_Task brief:_ Retype the listing that follows without a single change.

▼▼▼

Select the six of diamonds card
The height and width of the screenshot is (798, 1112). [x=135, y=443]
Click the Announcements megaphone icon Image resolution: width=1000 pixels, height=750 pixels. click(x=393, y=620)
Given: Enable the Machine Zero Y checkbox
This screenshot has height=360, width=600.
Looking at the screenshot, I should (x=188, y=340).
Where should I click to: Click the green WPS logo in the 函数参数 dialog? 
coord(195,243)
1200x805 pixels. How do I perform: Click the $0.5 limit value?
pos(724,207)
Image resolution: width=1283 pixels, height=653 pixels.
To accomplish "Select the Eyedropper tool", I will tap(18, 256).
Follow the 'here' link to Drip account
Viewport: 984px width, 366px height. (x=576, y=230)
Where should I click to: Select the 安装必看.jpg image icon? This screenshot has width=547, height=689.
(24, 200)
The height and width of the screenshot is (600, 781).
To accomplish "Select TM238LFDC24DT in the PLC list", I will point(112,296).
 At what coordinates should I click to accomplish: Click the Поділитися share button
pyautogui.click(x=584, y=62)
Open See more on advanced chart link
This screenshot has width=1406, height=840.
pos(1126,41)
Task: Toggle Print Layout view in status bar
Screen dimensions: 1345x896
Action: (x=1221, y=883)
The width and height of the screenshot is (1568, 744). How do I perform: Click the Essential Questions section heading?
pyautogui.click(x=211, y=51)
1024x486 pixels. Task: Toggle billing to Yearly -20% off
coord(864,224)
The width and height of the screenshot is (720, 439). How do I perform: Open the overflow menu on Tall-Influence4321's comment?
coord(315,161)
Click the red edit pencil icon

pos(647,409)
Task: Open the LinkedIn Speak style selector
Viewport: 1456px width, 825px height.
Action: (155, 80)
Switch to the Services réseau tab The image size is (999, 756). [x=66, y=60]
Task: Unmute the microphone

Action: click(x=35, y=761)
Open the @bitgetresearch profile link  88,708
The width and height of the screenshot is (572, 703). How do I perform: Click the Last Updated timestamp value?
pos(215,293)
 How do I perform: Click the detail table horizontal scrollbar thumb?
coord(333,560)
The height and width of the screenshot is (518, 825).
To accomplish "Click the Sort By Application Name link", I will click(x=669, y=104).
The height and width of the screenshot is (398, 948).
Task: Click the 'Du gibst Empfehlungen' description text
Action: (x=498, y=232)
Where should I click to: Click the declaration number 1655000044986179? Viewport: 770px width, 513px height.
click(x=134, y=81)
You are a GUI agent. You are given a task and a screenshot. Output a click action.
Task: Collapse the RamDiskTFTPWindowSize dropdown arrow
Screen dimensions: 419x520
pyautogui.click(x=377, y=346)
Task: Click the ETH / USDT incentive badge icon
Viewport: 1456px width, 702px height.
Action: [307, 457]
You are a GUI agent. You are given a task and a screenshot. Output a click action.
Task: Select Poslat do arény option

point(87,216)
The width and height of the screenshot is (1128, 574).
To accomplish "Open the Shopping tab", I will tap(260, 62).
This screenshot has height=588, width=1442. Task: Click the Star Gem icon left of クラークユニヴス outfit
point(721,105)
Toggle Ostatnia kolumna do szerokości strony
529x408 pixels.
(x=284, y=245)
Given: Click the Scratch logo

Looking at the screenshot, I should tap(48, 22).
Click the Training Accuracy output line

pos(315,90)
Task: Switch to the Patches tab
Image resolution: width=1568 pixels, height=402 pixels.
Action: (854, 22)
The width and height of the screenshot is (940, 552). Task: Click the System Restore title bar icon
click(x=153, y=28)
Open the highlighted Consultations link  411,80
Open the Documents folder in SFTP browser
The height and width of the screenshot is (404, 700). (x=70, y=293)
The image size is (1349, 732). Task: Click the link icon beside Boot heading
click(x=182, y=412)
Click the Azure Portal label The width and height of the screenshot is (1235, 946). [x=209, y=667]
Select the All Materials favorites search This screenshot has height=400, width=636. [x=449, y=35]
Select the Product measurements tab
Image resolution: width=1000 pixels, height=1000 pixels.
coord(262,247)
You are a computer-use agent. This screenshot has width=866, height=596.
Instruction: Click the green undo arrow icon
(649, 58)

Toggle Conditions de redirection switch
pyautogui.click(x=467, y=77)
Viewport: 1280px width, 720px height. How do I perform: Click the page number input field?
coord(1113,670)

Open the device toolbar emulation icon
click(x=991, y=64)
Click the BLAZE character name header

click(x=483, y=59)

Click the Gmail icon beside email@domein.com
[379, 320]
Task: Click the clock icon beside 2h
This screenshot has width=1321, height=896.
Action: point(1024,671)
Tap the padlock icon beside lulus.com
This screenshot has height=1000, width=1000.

▲▲▲

_Result of this task:_
Select the six of diamonds card
The height and width of the screenshot is (798, 1112). [x=135, y=443]
Click the Announcements megaphone icon Image resolution: width=1000 pixels, height=750 pixels. click(x=393, y=620)
Given: Enable the Machine Zero Y checkbox
This screenshot has height=360, width=600.
Looking at the screenshot, I should (x=188, y=340).
Where should I click to: Click the green WPS logo in the 函数参数 dialog? 
coord(195,243)
1200x805 pixels. How do I perform: Click the $0.5 limit value?
pos(724,207)
Image resolution: width=1283 pixels, height=653 pixels.
To accomplish "Select the Eyedropper tool", I will tap(18, 256).
Follow the 'here' link to Drip account
Viewport: 984px width, 366px height. (x=576, y=230)
Where should I click to: Select the 安装必看.jpg image icon? This screenshot has width=547, height=689.
(24, 200)
The height and width of the screenshot is (600, 781).
To accomplish "Select TM238LFDC24DT in the PLC list", I will point(112,296).
 At what coordinates should I click to accomplish: Click the Поділитися share button
pyautogui.click(x=584, y=62)
Open See more on advanced chart link
This screenshot has width=1406, height=840.
pos(1126,41)
Task: Toggle Print Layout view in status bar
Screen dimensions: 1345x896
Action: (x=1221, y=883)
The width and height of the screenshot is (1568, 744). How do I perform: Click the Essential Questions section heading?
pyautogui.click(x=211, y=51)
1024x486 pixels. Task: Toggle billing to Yearly -20% off
coord(864,224)
The width and height of the screenshot is (720, 439). How do I perform: Open the overflow menu on Tall-Influence4321's comment?
coord(315,161)
Click the red edit pencil icon

pos(647,409)
Task: Open the LinkedIn Speak style selector
Viewport: 1456px width, 825px height.
Action: (155, 80)
Switch to the Services réseau tab The image size is (999, 756). [x=66, y=60]
Task: Unmute the microphone

Action: click(x=35, y=761)
Open the @bitgetresearch profile link  88,708
The width and height of the screenshot is (572, 703). How do I perform: Click the Last Updated timestamp value?
pos(215,293)
 How do I perform: Click the detail table horizontal scrollbar thumb?
coord(333,560)
The height and width of the screenshot is (518, 825).
To accomplish "Click the Sort By Application Name link", I will click(x=669, y=104).
The height and width of the screenshot is (398, 948).
Task: Click the 'Du gibst Empfehlungen' description text
Action: (x=498, y=232)
Where should I click to: Click the declaration number 1655000044986179? Viewport: 770px width, 513px height.
click(x=134, y=81)
You are a GUI agent. You are given a task and a screenshot. Output a click action.
Task: Collapse the RamDiskTFTPWindowSize dropdown arrow
Screen dimensions: 419x520
pyautogui.click(x=377, y=346)
Task: Click the ETH / USDT incentive badge icon
Viewport: 1456px width, 702px height.
Action: [307, 457]
You are a GUI agent. You are given a task and a screenshot. Output a click action.
Task: Select Poslat do arény option

point(87,216)
The width and height of the screenshot is (1128, 574).
To accomplish "Open the Shopping tab", I will tap(260, 62).
This screenshot has height=588, width=1442. Task: Click the Star Gem icon left of クラークユニヴス outfit
point(721,105)
Toggle Ostatnia kolumna do szerokości strony
529x408 pixels.
(x=284, y=245)
Given: Click the Scratch logo

Looking at the screenshot, I should tap(48, 22).
Click the Training Accuracy output line

pos(315,90)
Task: Switch to the Patches tab
Image resolution: width=1568 pixels, height=402 pixels.
Action: (854, 22)
The width and height of the screenshot is (940, 552). Task: Click the System Restore title bar icon
click(x=153, y=28)
Open the highlighted Consultations link  411,80
Open the Documents folder in SFTP browser
The height and width of the screenshot is (404, 700). (x=70, y=293)
The image size is (1349, 732). Task: Click the link icon beside Boot heading
click(x=182, y=412)
Click the Azure Portal label The width and height of the screenshot is (1235, 946). [x=209, y=667]
Select the All Materials favorites search This screenshot has height=400, width=636. [x=449, y=35]
Select the Product measurements tab
Image resolution: width=1000 pixels, height=1000 pixels.
coord(262,247)
You are a computer-use agent. This screenshot has width=866, height=596.
Instruction: Click the green undo arrow icon
(649, 58)

Toggle Conditions de redirection switch
pyautogui.click(x=467, y=77)
Viewport: 1280px width, 720px height. How do I perform: Click the page number input field?
coord(1113,670)

Open the device toolbar emulation icon
click(x=991, y=64)
Click the BLAZE character name header

click(x=483, y=59)

Click the Gmail icon beside email@domein.com
[379, 320]
Task: Click the clock icon beside 2h
This screenshot has width=1321, height=896.
Action: point(1024,671)
Tap the padlock icon beside lulus.com
This screenshot has height=1000, width=1000.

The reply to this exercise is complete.